Is There a Shorter Proof for 0.999... = 1?

[HallsofIvy]

Hi Integral

The only reason we are disallowed from using 0.0...1 notation - even though it is easy to work out what is meant from the notation - is because this would destroy every proof that 1 = 0.9...
There is no other reason to disallow this notation.

But let's look at 1 / 3 seeing this is one of the simpler proofs used (although all proofs no matter how cool they look ultimately are just re-representations of this simplest proof).

Let's work it out:
1. 3 ) 1 (can't do)
2. 3 ) 1.0 = 0.3 r 0.1 (as 0.3 x 3 = 0.9)
3. 3 ) 1.00 = 0.33 r 0.01 (as 0.33 x 3 = 0.99)
4. 3 ) 1.000 = 0.333 r 0.001 (as 0.333 x 3 = 0.999)
5. 3 ) 1.0000 = 0.3333 r 0.0001 (as 0.3333 x 3 = 0.9999)
and we could attempt to keep going for ever.

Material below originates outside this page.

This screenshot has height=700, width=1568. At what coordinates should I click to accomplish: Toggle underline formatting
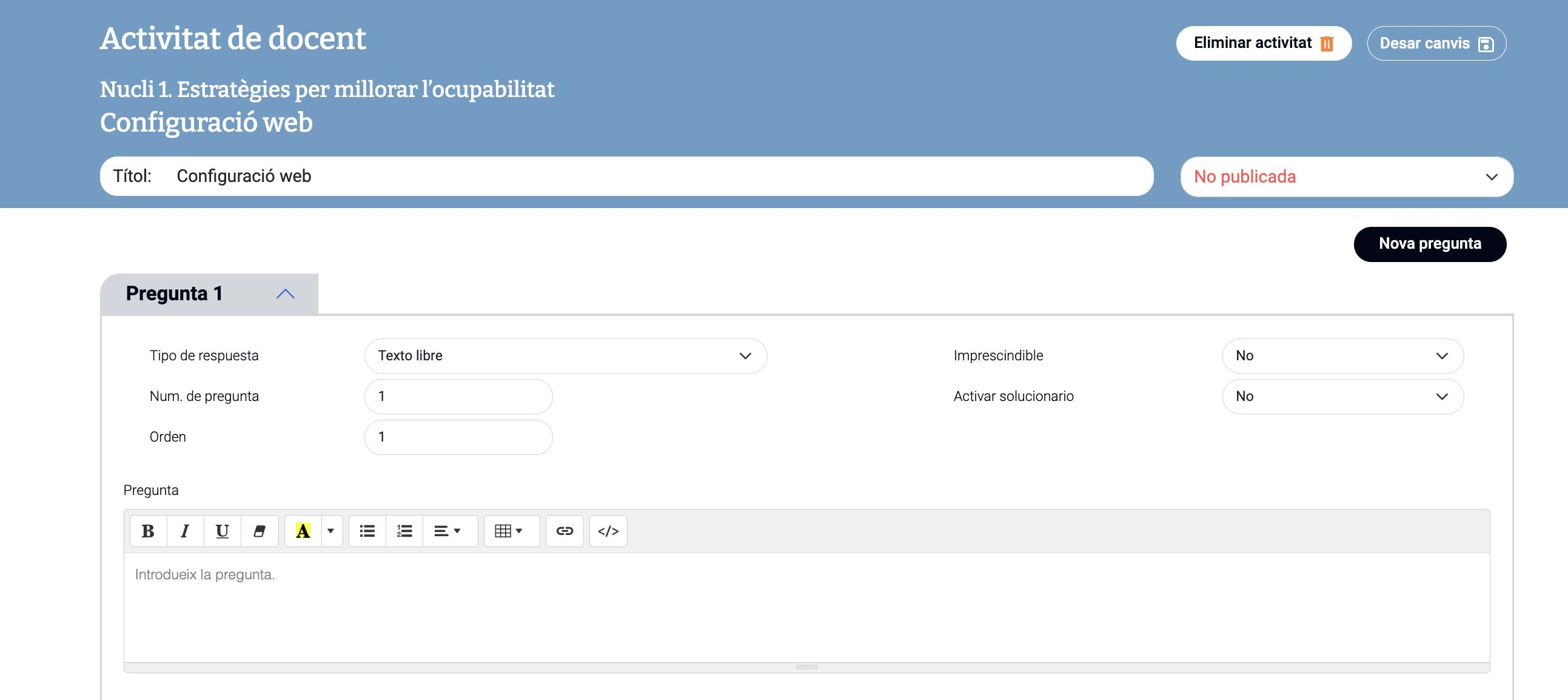pyautogui.click(x=222, y=531)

And each of those can be written
2. 0.3+ .1/3
3. 0.33+ .01/3
4. 0.333+ .001/3
5. 0.3333+ .0001/3
Now what is the limit of that fraction as the number of 0s goes to infinity?

And in all respects each of these answers is correct on its own.
ie 1/3 = 0.3 r 0.1 = 0.33 r 0.01 = 0.333 r 0.001 etc.

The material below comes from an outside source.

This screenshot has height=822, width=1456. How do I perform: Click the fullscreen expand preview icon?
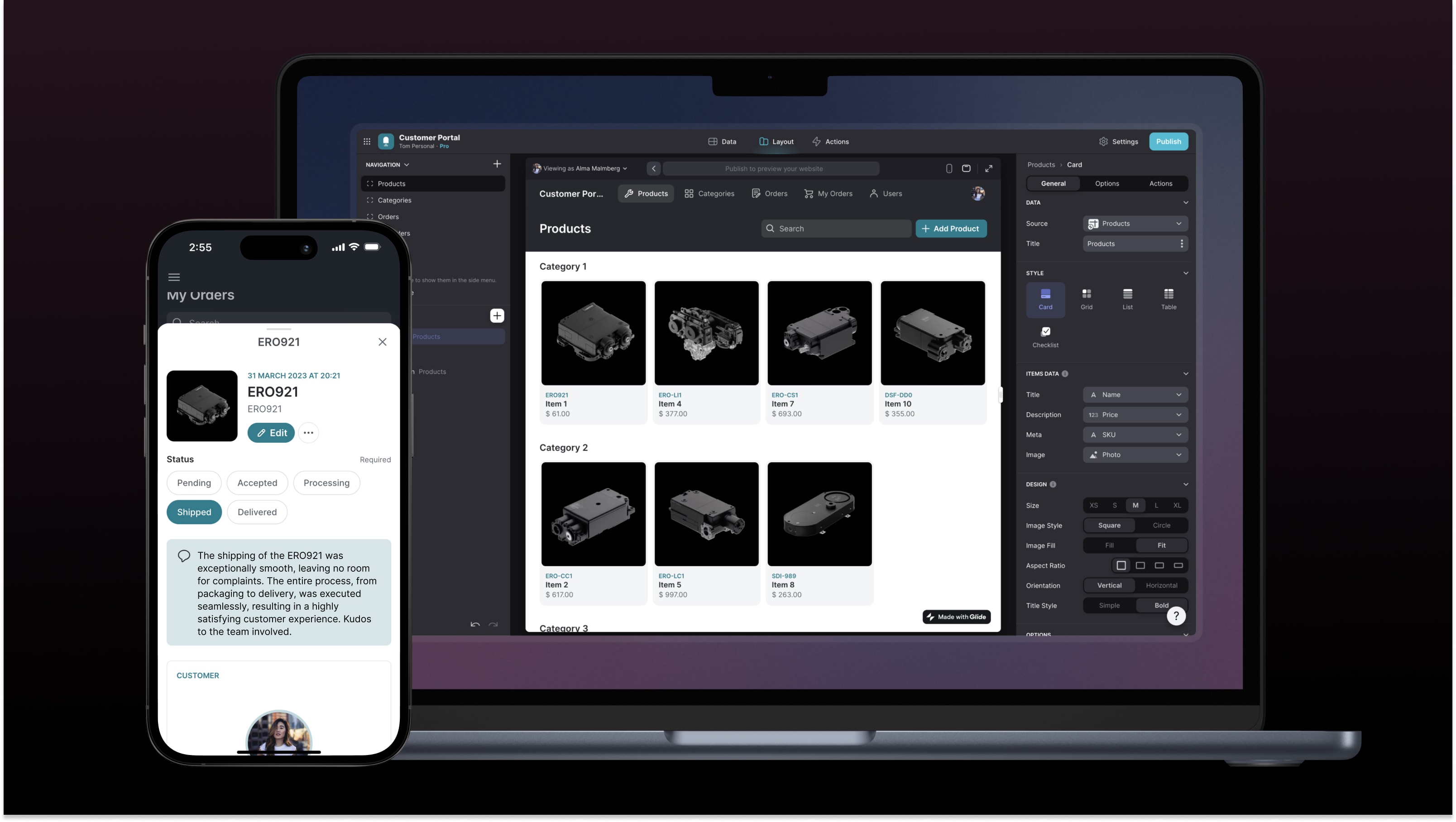989,168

Do you understand what each of decimal notation MEANS? The basic decimal notation: 0.a₁a₂a₃... MEANS the limit of the sequence 0.a₁, 0.a₁a₂, a₁a₂a₃, ... (the limit of the sequence, not the sequence itself. If you disagree with that, you disagree with the basic definition of a 'base 10 numeration system'!). We don't need to "attempt to keep going for ever", anyone who has taken enough "precalculus" to have seen geometric series should know exactly what the result is.
A geometric series: the sum of a finite number of terms of the form a+ ar+ ar²+ ...+ arⁿ can be shown to be equal to
\frac{a- r^{n+1}}{1- r}
and, in the case that -1< r< 1, the sequence, as n goes to infinity, has limit \frac{a}{1-r}

While very few decimal sequences correspond to geometric series, the ones here do. 0.333... is DEFINED as the limit of the sequence .3, .33= .3+ .03, .333= .3+.03+.003, .3333= .3+ .03+ .003+ .0003, ... , a geometric series with a= 0.3 and r= .1< 1. The limit of that sequence is
\frac{0.3}{1- .1}= \frac{0.3}{.9}= \frac{1}{3}
Similarly, 0.999.. is DEFINED as the limit of the sequence .2, .99= .9+ .09, .999= .9+ .09+ .009, .9999= .9+ .09+ .009+ .0009, ..., a geometric series with a= 0.9 and r= .1< 1. The limit of that sequence is
\frac{0.9}{1- .1}= \frac{0.9}{0.9}= 1

The one thing that we can clearly see from the above is that we always have a remainder. The disappointing thing is that the maintainers of the 1 = 0.9... "proof" want us to simply let that remainder drop off the edge of the universe and to just forget about it.[\quote]
The remainder "drops of the edge" only if you do not understand that the number represented by a decimal sequence is the limit of that sequence and not the sequence itself!

I know I will never be able to convince you but I do have a question that perhaps you can help me with:

Why is it so important to mathematics that 1 = 0.9...?
What is at stake?

Thanks

It is as important as 1+ 1= 2 or any other equation! There is nothing "at stake" except for the people who make such mistakes. Unfortunately, mathematicians have this compulsion to keep trying to correct mistakes about mathematics!

 

[Hurkyl]

lot of unrelated chatter which doesn't really answer the real question...ie 1/9 = 0.11111... so is 1 = 0.9999999...?
Now as there are infinite numbers between 0 & 1, and suppose an insect is moving on a table...it starts at point zero and starts moving at a constant speed...so now it covers 0, 0.00000000...1, this last '1' no one knows when it comes...! now you come back after one hour and see where the insect is..definitely it would have moved,say 10cm. Now how did the insect cross infinite numbers and reach '1' cm and so on till '10' cm?

Fortunately, we invented the subject of mathematics a few thousand years back, so we don't have to put up with uselessly vague arguments like this.

Since we've got several people who have appeared from the woodwork to spread misinformation, thread closed.